ATTENDANCE AND MAKE-UP POLICY:

-Students with excused absence will be permitted to make up work according to the make-up policy in the student handbook.

-ISS/OSS work is due immediately upon returning to class.

LATE WORK POLICY: Late assignments are accepted or denied based on individual situations.


TARDY POLICY:  

To avoid being counted tardy, students must be seated and ready for class when the bell rings.  School policy states that students may receive Saturday School, In-School Suspension, and Out-of-School Suspension for repeated tardies. 


EXTRA HELP: 

Morning Session-By appointment                                                  

Afternoon Session-By appointment


CELL PHONES AND ELECTRONIC DEVICES:

As per the school’s policy, cell phones are not to be used during class time unless directed by the teacher for instructional purposes. Students will receive a discipline referral after one warning to put away any electronic device (unless the device is being used for instruction). Students are allowed to bring certain technologies to class (iPad, laptop, Kindle, etc.), but it should NOT interfere with the teaching or other’s learning.


ACADEMIC INTEGRITY:

Cheating is considered a serious matter.  Any student who is involved in cheating/plagiarism will receive a grade of zero on the material, an unsatisfactory in conduct, and his/her parents will be notified.

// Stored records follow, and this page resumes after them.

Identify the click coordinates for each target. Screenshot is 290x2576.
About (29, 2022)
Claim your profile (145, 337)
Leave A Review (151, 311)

For this course, cheating is defined as, but is not limited to, the following acts:

  • Copying anyone's answers to questions, exercises, study guides, class work or homework assignments
  • Taking any information verbatim from any source, including the Internet, without giving proper credit to the author, or rearranging the order of words and/or changing some words as written by the author and claiming the work as his or her own, i.e., plagiarism.
  • Looking onto another student's paper during a test or quiz.
  • Having available any study notes or other test aids during a test or quiz without the teacher's permission.
  • Collaborating on assignments when independent work is expected.
CLASSROOM BLOG:

Throughout the year, students are expected to use the classroom blog daily. Check the blog for the weekly agenda and information related to the class.